Ich hab schon gegoogelt aber die Aussagen widersprechen sich teilweise krass...

Ein Freund braucht übergangsweise einen PC für LOL, reicht ein alter Athlon X2 5200+ um auch in intensiveren Situationen 60FPS zu halten? Einstellungen können ruhig alle Minimum sein.

(Falls das noch wichtig ist: 2GB DDR2, Spiel liegt auf einer SSD)


----------



## DKK007 (21. August 2016)

Was für eine GPU kommt denn zum Einsatz?

Ansonsten würde ich es mit dem Athlon einfach testen.


----------



## NerdFlanders (21. August 2016)

Die GPU ist eine noch ältere GeForce 7600GT. Bei nem testweisen BotMatch hielt sie zu meiner größten Überraschung 60FPS @ FHD (natürlich minimalste Settings).

Da die GPU Anforderung sich online ja nicht groß ändert, sollte die GPU in Ordnung gehen... Die CPU Anforderung könnte sich aber verschieben, oder?

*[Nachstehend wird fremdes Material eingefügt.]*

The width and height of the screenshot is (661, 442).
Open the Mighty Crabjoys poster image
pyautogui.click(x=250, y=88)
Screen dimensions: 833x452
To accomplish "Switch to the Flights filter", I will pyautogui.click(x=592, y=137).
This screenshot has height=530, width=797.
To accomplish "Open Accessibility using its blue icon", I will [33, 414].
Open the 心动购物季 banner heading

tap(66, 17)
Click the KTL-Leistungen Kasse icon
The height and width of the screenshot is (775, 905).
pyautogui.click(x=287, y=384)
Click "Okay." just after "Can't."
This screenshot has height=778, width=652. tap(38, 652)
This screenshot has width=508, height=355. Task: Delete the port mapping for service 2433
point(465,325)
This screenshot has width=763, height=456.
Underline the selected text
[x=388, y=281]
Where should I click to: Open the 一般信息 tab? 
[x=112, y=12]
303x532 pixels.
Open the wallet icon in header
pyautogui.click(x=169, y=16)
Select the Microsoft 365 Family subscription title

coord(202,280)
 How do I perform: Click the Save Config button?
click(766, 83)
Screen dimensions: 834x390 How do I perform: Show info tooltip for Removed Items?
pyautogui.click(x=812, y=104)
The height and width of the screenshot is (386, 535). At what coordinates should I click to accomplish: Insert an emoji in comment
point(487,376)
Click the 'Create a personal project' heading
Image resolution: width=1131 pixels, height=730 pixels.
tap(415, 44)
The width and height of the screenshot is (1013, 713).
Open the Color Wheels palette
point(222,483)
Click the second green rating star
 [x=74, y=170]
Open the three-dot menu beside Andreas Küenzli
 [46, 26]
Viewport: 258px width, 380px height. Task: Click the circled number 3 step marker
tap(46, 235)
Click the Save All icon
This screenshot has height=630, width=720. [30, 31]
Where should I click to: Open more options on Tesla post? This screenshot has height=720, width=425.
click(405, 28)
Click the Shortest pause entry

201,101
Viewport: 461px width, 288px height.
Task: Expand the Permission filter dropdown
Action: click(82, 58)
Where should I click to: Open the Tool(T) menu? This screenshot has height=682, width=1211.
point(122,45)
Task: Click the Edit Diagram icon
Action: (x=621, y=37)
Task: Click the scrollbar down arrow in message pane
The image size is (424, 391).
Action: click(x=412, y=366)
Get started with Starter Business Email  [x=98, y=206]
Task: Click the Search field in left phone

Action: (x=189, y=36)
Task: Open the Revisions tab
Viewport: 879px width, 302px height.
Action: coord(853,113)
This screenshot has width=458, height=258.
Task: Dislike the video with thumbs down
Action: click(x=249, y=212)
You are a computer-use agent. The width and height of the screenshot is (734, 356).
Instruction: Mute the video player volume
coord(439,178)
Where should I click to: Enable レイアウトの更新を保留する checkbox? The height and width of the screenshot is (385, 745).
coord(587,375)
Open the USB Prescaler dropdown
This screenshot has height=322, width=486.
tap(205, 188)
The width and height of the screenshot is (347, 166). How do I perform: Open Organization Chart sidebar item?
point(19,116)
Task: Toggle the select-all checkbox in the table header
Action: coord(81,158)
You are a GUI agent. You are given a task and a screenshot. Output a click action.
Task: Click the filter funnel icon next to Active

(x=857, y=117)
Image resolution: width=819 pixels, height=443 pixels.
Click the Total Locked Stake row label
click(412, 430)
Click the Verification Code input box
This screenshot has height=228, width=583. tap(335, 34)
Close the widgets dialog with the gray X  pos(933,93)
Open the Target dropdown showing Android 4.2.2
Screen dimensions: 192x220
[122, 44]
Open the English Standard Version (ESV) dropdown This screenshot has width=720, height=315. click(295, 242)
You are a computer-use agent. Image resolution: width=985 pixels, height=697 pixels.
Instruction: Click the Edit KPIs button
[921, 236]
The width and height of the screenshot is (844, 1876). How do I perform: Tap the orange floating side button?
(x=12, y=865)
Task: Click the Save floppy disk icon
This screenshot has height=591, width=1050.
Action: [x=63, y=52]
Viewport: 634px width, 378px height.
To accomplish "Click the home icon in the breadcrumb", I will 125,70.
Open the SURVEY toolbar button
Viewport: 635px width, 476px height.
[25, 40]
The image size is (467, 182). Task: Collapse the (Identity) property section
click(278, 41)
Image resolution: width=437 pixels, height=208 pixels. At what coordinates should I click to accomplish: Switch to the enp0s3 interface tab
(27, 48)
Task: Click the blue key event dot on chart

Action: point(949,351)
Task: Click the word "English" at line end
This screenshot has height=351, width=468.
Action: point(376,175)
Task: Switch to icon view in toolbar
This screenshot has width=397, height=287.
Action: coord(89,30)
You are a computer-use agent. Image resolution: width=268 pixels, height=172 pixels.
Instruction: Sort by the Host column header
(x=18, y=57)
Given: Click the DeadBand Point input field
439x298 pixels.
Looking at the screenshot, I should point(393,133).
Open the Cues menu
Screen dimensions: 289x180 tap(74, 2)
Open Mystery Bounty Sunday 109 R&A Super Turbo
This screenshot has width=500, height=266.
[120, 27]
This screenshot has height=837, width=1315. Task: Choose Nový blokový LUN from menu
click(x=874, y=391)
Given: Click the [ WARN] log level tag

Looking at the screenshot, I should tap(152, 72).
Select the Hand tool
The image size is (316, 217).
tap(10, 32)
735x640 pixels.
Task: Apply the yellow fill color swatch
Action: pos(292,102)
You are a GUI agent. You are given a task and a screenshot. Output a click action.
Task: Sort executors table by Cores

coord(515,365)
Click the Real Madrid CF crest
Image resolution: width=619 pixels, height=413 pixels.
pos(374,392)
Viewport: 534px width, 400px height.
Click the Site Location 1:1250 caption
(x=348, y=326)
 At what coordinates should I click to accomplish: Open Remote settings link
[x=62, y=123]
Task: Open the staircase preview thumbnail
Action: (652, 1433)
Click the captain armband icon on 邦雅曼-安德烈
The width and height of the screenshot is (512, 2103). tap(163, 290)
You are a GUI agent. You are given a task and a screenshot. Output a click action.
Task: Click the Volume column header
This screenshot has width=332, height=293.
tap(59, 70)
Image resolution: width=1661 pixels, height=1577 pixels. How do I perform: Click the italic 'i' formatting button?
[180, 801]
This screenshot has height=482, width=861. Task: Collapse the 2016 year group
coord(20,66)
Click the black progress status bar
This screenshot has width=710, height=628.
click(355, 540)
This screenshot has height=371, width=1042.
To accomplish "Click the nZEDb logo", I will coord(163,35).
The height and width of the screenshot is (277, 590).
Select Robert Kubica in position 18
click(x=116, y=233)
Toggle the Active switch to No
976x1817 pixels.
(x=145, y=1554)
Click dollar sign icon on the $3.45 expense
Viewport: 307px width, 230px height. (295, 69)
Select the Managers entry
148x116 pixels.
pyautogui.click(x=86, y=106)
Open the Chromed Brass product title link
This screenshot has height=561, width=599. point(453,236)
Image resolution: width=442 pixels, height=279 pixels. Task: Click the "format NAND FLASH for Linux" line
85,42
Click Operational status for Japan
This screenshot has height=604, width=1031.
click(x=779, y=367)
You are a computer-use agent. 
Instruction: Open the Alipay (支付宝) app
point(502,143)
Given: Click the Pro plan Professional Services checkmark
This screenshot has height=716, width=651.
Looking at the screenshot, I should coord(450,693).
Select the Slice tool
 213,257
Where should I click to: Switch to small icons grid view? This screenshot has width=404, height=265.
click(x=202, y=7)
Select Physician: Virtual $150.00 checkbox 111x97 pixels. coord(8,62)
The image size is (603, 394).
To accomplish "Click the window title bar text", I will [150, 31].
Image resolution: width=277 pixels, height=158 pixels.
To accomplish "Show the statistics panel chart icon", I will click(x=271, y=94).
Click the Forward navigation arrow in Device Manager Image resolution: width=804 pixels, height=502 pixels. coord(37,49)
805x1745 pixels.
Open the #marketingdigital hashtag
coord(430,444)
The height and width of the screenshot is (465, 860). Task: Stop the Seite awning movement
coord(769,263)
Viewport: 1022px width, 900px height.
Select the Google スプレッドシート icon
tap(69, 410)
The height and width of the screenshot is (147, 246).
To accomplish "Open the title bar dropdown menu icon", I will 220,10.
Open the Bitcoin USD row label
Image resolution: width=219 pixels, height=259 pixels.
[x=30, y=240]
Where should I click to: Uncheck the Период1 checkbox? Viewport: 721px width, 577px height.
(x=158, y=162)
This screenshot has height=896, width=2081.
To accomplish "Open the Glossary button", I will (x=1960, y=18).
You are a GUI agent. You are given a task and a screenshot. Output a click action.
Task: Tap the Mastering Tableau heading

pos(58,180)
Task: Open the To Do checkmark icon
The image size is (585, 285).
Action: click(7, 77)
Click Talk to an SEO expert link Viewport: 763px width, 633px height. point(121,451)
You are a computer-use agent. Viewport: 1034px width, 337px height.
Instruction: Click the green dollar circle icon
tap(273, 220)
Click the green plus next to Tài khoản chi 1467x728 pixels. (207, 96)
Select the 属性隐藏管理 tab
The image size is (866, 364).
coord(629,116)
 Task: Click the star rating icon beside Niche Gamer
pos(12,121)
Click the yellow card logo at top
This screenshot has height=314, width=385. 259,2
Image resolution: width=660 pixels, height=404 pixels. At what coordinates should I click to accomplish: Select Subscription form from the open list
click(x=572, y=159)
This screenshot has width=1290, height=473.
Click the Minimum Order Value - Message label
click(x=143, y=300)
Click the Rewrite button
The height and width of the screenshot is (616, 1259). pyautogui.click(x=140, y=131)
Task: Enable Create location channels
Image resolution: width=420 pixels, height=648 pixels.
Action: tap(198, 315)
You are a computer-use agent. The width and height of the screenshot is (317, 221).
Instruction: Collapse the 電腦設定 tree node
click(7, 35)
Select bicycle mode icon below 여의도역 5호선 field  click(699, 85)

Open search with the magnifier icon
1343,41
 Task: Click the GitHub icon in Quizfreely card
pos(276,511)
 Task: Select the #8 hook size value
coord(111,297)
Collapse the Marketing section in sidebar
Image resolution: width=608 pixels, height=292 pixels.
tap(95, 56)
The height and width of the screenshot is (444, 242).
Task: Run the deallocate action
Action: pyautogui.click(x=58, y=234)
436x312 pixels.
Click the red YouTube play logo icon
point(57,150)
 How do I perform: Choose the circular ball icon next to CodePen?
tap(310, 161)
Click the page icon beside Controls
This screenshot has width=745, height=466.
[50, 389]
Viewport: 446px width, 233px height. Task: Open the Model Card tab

Tja und wieso kein Online Match? Weil ich von LOL 0 Ahnung hab und nicht mir und 4 anderen 30-45 Minuten unserer Zeit stehlen will


----------



## Haligia (21. Oktober 2016)

Also ich hatte selber einen PC mit einem Athlon X2 5500 und 2GB RAM bevor ich zu meinem aktuellen Haswell i7 gewechselt bin... LoL lief auch online mit dem Athlon. Jedoch war dies auch vor einem Jahr... Inzwischen ist LoL leicht RAM hungriger geworden nach den ganzen Patches.. Aber das genannte System sollte dennoch ausreichen...


----------